В качестве объекта исследования были выбраны белки, содержащие домен ORF11CD3 (PF10549) из базы данных Pfam. Домен приблизительно удовлетворяет указанным критериям:

Табл. 1. Характеристики домена
ID Accession TypeSeed Full
ORF11CD3 PF10549 Domain 6 110
Uniprot Average length Average %id Average coverage HMM profile length
1255 52.5 35 29.79 53

Для построения HMM профиля была выбрана архитектура KilA-N, ORF11CD3. В Pfam содержится 30 последовательностей с данной архитектурой. Домен KilA-N (PF04383) является консервативным ДНК-связывающим доменом.

Из гистограммы длин белков видно, что для белков с доменом ORF11CD3 характера длинны 150-200 aa

ДНК

Рис. 1. Гистограмма длин белков с выбранным доменом, оранжевым показаны белки с выбранной доменной архитектурой.

Построение выравнивания

  1. Скачаны полные последовательности выборки full в формате fasta. (full.fasta)
  2. Последовательности белков с выбранной 2-доменной архитектурой выделены в отдельный файл 2-d_arch.fasta
  3. В MEGA с помощью алгоритма Muscle с параметрами по умолчанию построено выравнивание данным последовательностей. Из него удалены 2 последовательности со вставками внутри доменов, а также участки до начала первого и после конца второго домена, после чего был заново запущен алгоритм Muscle. Полученное выравнивание сохранено в файле 2-d_arch_al.fas
  4. Схожие последовательности были удалены с помощью следующей команды
    skipredundant 2-d_arch_al.fas -threshold 100
    Полученый файл, в котором осталось только 16 последовательностей от исходных 30, доступен по ссылке 2-d_arch_al_red.fasta
  5. Далее к полученному файлу еще раз был применен алгоритм Muscle.
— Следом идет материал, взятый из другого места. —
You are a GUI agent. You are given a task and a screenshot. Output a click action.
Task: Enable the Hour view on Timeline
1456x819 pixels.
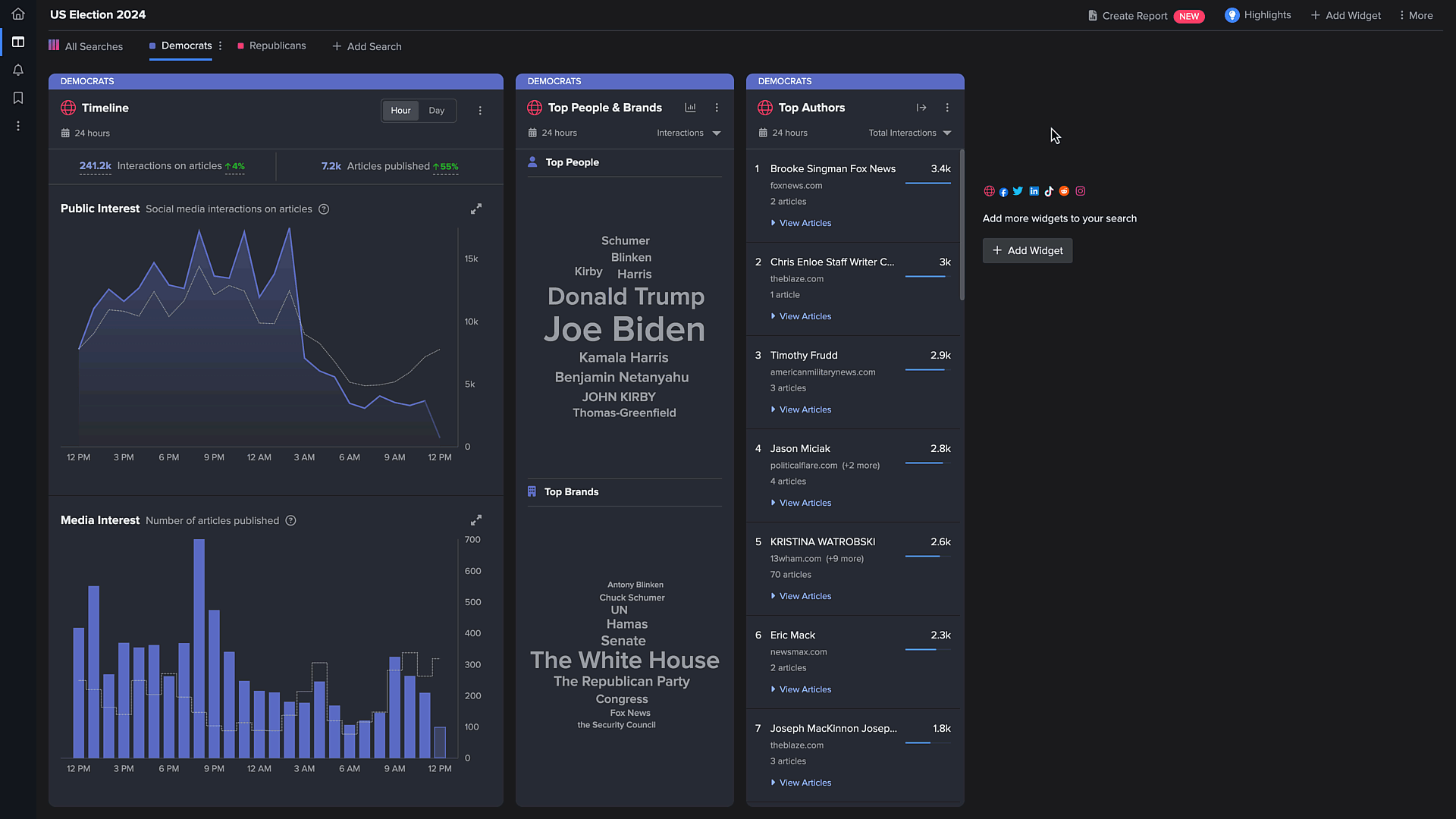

В результате был получен файл 2-d_arch_al_red_end.fas

Построение HMM профиля

hmm2build hmm 2-d_arch_al_red_end.fas
hmm2calibrate hmm
hmm2search --cpu 1 -E 1 hmm full.fasta > results.txt

На выходе был получен файл results.txt.

Сам HMM профиль доступен по ссылке hmm, его длинна составляет 180.

Анализ HMM профиля

Для анализа, HMM профиля с была построена таблица, имеющая следующие столбцы:

  1. AC - ac белка
  2. KilA-N_ORF11CD3_architecture - 1, если он содержит выбранную доменную архитектуру, 0, если нет
  3. In_aligment - 1, если он входит в выравнивание для построения hmm профиля, 0, если нет
  4. score - вес по hmm профилю
  5. E-value - E-value по hmm профилю
  6. 1-Specificity - ложноположительный уровень, если вес данного белка выбрать как порог
  7. Sensitivity - чувствиельность, если вес данного белка выбрать как порог
  8. F1 - F1-мера, если вес данного белка выбрать как порог

По данным в этой таблице были построенны несколько графиков

ДНК

Рис. 2. Score decrease.

ДНК

Рис. 3. ROC-кривая.

ДНК

Рис. 4. F1-мера.

Вывод: hmm профиль работает очень хорошо, об этом говорят и заметное падение на графике Score decrease, и предельно выпуклая ROC-кривая, и большие значения F1-меры (максимум = 0,9836). Однако, представляется пробленым определение лучшего порога веса, из-за крайне выпуклой ROC-кривой и плато на графике F1-меры. Можно лишь сказать что он находится где-то в области 0-300.